* BEGIN INPUT ROWS *
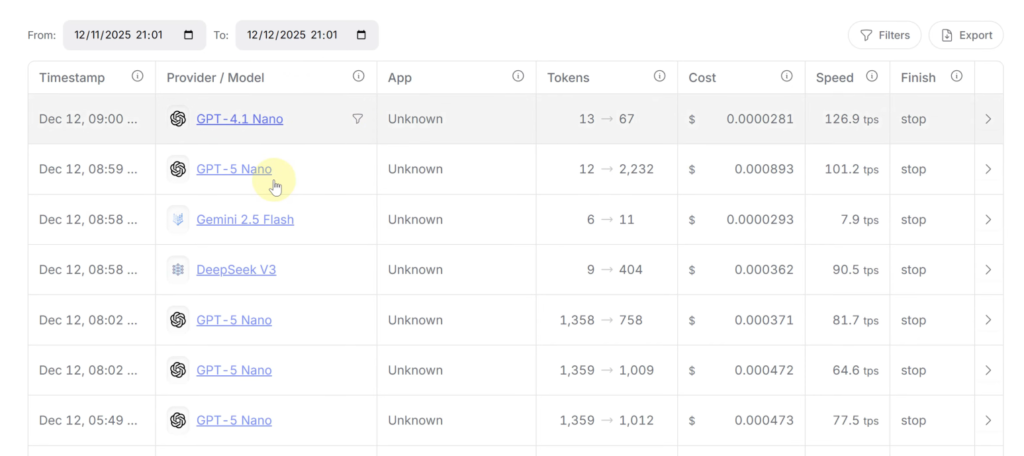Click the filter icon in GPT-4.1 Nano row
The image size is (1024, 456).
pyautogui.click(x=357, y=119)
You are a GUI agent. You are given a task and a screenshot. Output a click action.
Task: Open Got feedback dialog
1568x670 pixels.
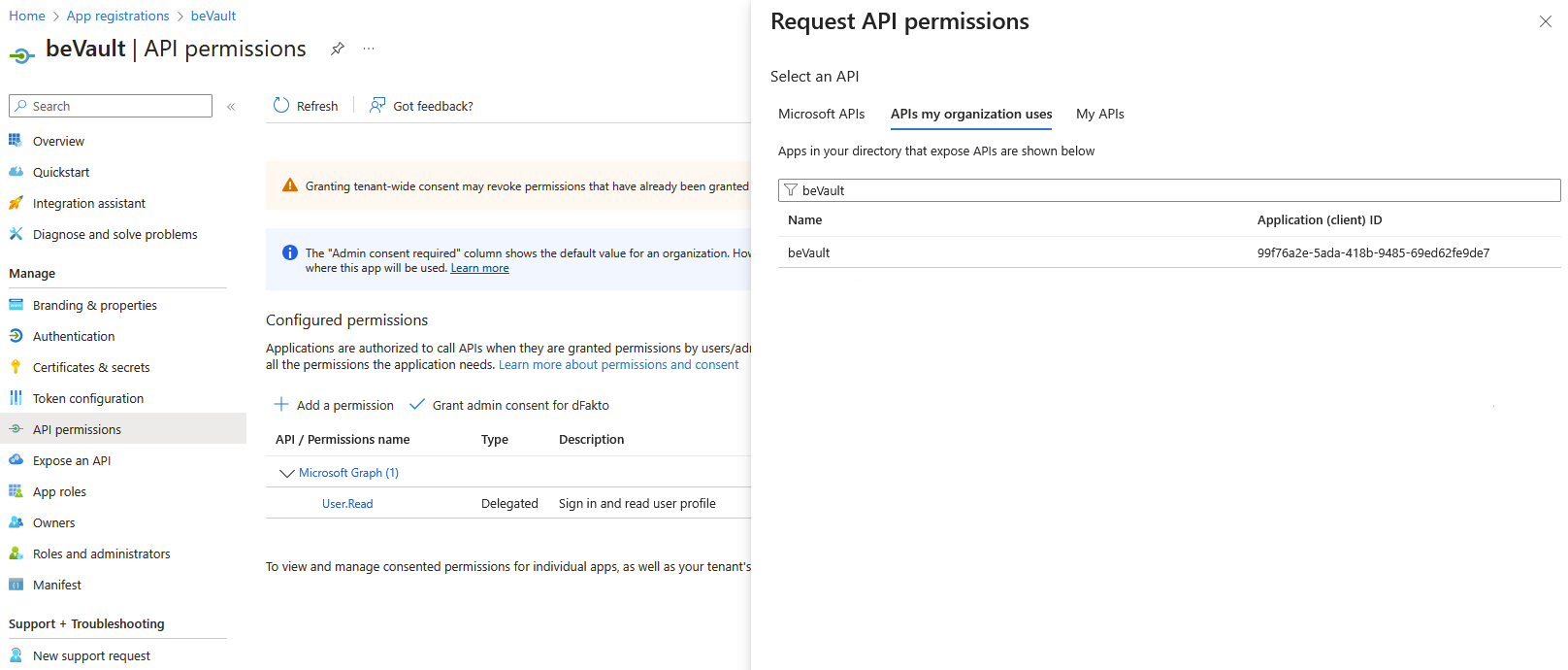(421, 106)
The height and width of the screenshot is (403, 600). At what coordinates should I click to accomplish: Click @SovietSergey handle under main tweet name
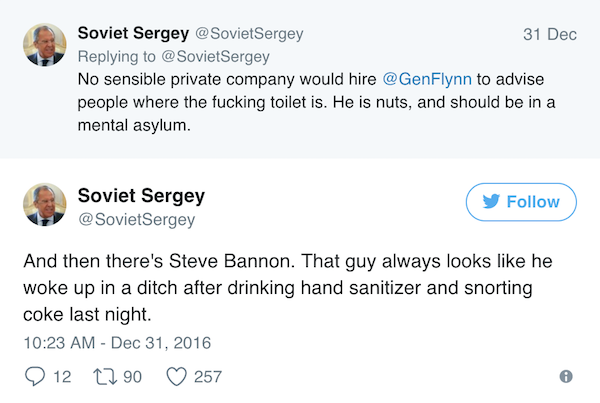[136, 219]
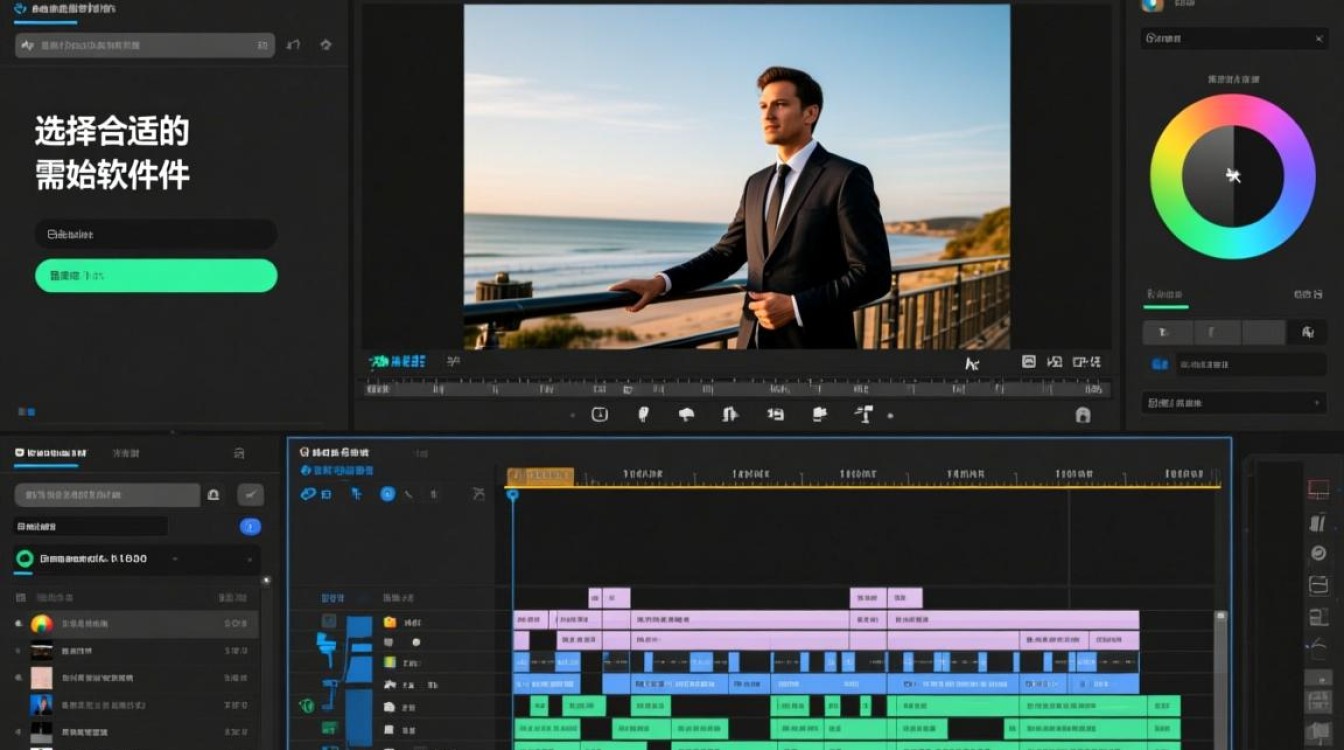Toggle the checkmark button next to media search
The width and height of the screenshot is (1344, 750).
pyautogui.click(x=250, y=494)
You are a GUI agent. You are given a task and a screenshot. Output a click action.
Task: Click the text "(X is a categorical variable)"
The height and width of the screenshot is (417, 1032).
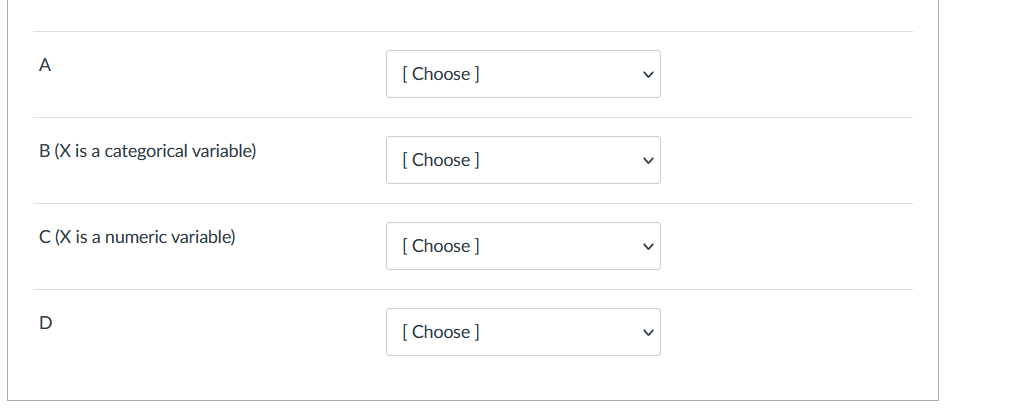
* END INPUT ROWS *
▸ TASK TO COMPLETE: Reproduce all of the entries above word for word, and leave the pictures out.

▸ REPLY:
Click the filter icon in GPT-4.1 Nano row
The image size is (1024, 456).
pyautogui.click(x=357, y=119)
You are a GUI agent. You are given a task and a screenshot. Output a click action.
Task: Open Got feedback dialog
1568x670 pixels.
(421, 106)
The height and width of the screenshot is (403, 600). At what coordinates should I click to accomplish: Click @SovietSergey handle under main tweet name
[136, 219]
Toggle the checkmark button next to media search
The width and height of the screenshot is (1344, 750).
pyautogui.click(x=250, y=494)
You are a GUI agent. You are given a task and a screenshot. Output a click action.
Task: Click the text "(X is a categorical variable)"
The height and width of the screenshot is (417, 1032).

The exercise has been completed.